**EXERCISE TASK**: In the article about five women from SFF, which character does the writer say most exemplifies the idea of being tough and powerful while keeping emotional depth?

Five women from SFF who show you don’t have to lose your soul to be a badass
I love a morally-gray or villainous femme protagonist as much as the next person. Sometimes the catharsis of fiction can come through inhabiting the life of someone who has fully embraced their mean streak.
But if we’re being honest, the characters that really get me fist-pumping are characters with a little more heart. So today, I’m celebrating the women of SFF stories—film/tv and novel alike—who prove that badassery doesn’t have to come at the cost of your humanity. The women who challenge gender roles by inhabiting the in-between spaces that aren’t usually acknowledged. The strong female leads(TM) who aren’t just a collection of stereotypically masculine tropes in a pink trench coat.
1. Asami Sato
(possible spoilers for Avatar: Legend of Korra)
The Avatar franchise is full of strong, complicated women. In The Last Airbender alone, we have Katara, Toph Beifong, Suki, Mai, Ty Lee, and Avatar Kyoshi—all of whom could probably kill me with barely a pinky finger, but still have emotional depth. The Legend of Korra reignited the franchise with a new Avatar: Korra, who definitely fits the description of tough and powerful but driven by a genuine desire for the greater good. But in my opinion, it’s Asami Sato who most exemplifies this idea.

**RECORDED INFORMATION**:
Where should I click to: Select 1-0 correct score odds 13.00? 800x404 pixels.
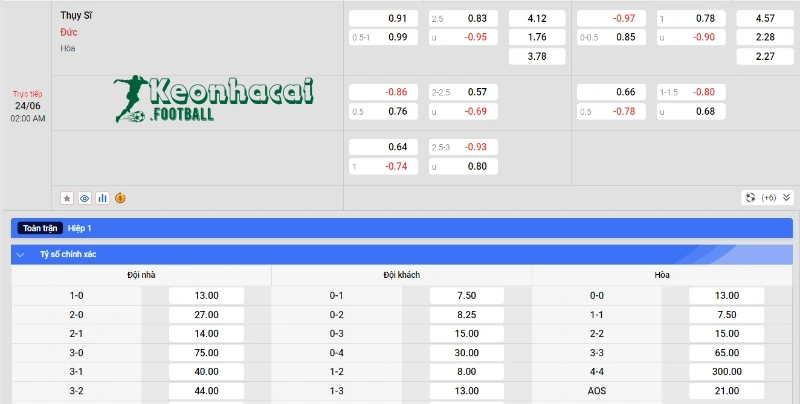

**EXERCISE RESPONSE**: Asami Sato